* [Input records]
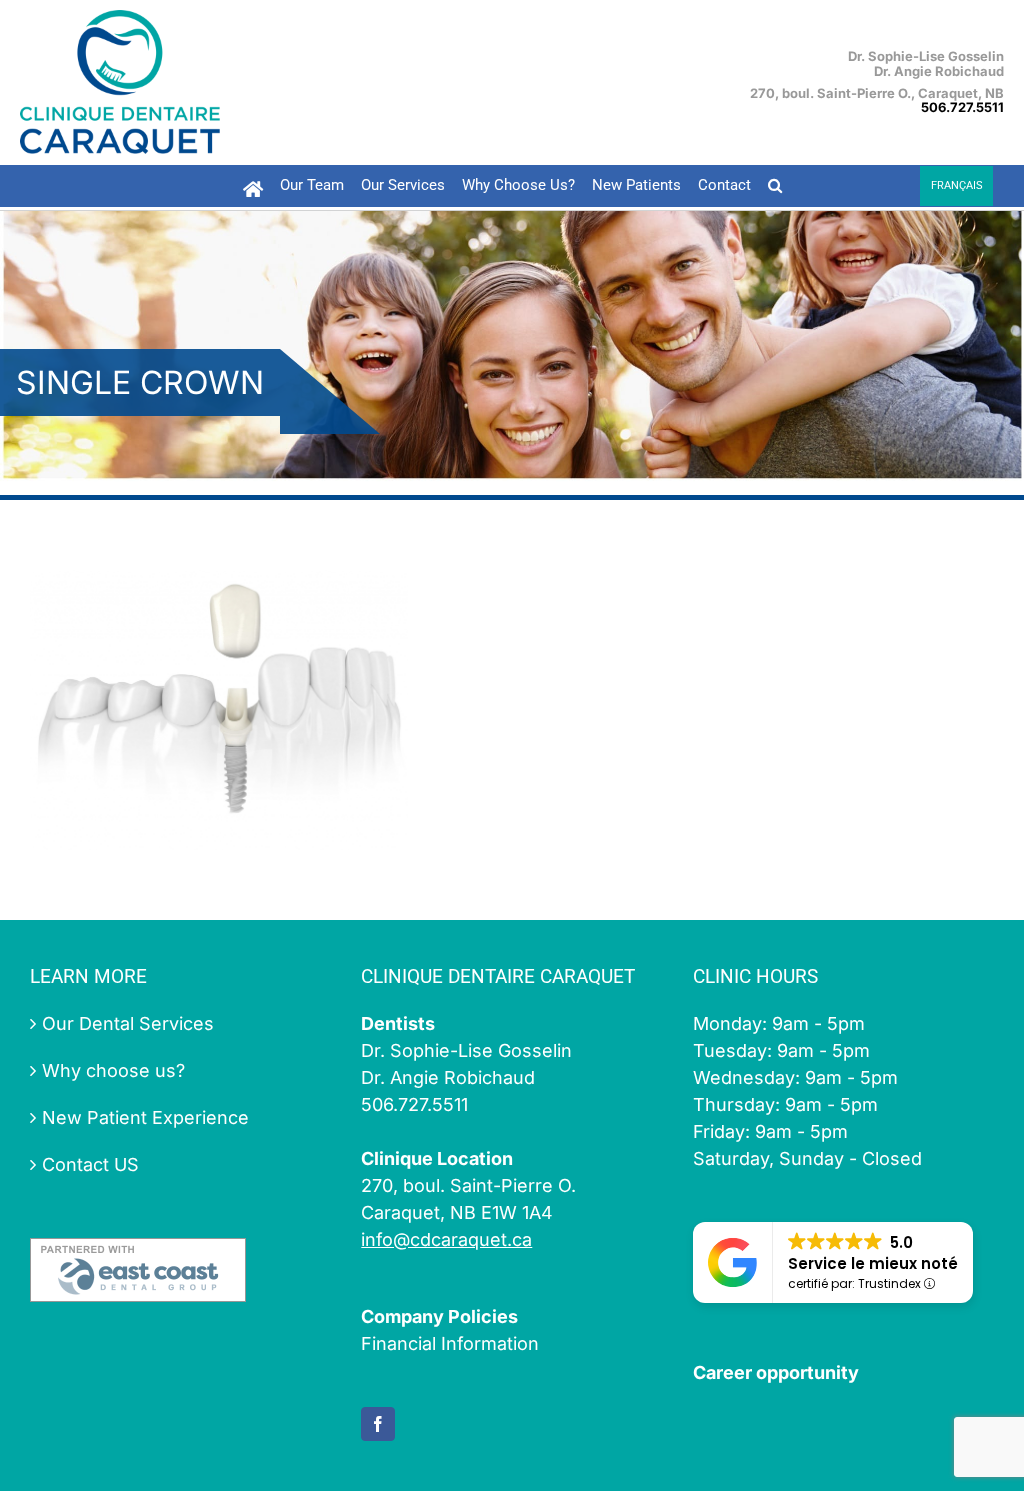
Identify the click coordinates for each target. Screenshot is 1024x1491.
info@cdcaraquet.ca (446, 1239)
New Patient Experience (145, 1117)
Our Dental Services (128, 1023)
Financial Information (450, 1343)
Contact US (90, 1164)
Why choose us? (113, 1070)
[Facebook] (378, 1424)
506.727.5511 (962, 107)
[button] (774, 186)
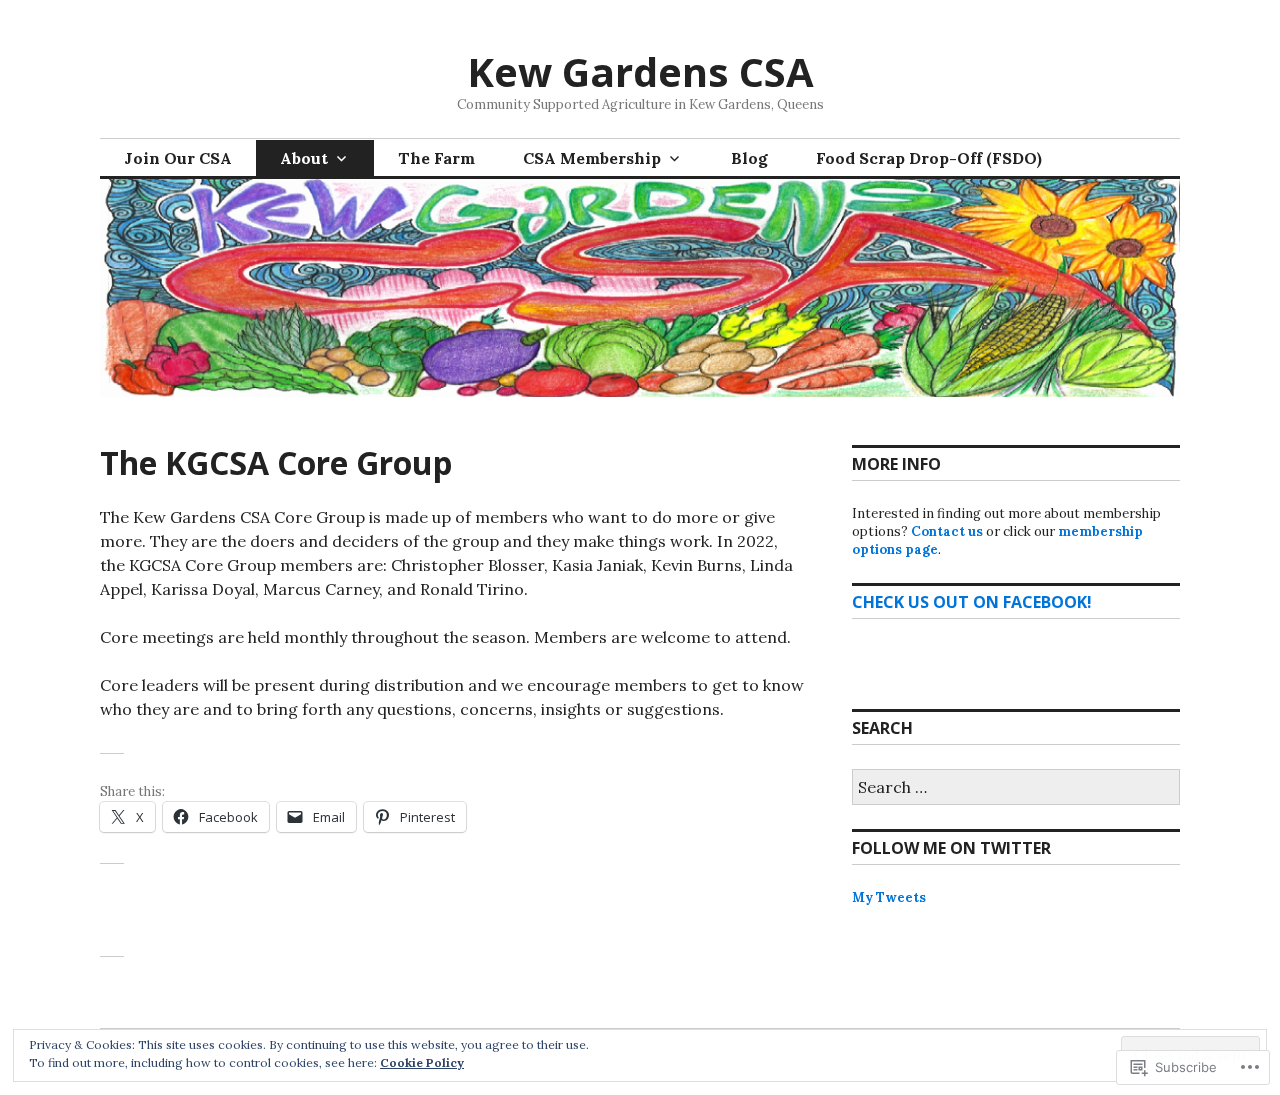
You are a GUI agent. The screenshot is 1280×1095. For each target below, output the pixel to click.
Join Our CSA (178, 158)
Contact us (947, 531)
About (304, 158)
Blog (749, 158)
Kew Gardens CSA (640, 71)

* [Assignment] For the entries above, print exactly the lines between the one with "New Patient Experience (145, 1117)" and the one with "Contact us (947, 531)", inclusive, with no pictures.

* [Solution]
New Patient Experience (145, 1117)
Our Dental Services (128, 1023)
Financial Information (450, 1343)
Contact US (90, 1164)
Why choose us? (113, 1070)
[Facebook] (378, 1424)
506.727.5511 (962, 107)
[button] (774, 186)
You are a GUI agent. The screenshot is 1280×1095. For each target below, output the pixel to click.
Join Our CSA (178, 158)
Contact us (947, 531)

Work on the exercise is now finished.